• DATA IN THIS EXERCISE:
....
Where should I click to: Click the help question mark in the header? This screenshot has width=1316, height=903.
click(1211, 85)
....
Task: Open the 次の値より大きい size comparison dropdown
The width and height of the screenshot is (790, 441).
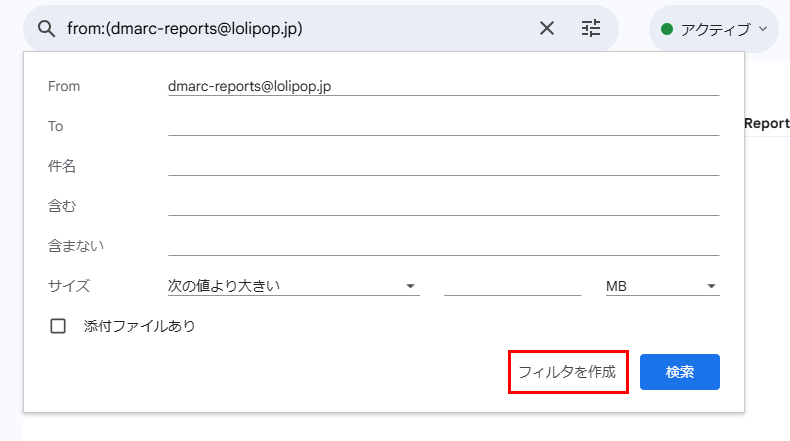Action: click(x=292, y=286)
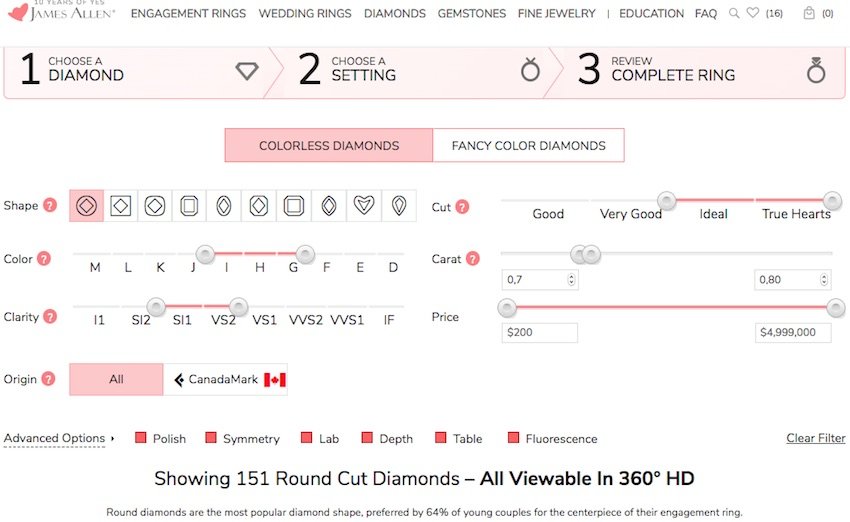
....
• WHAT IS EXPECTED:
Copy the records word for word, starting at the line that contains "Where should I" and ending at the line that contains "click(1211, 85)", with both of those lines included.

• TASK ANSWER:
Where should I click to: Click the help question mark in the header? This screenshot has width=1316, height=903.
click(1211, 85)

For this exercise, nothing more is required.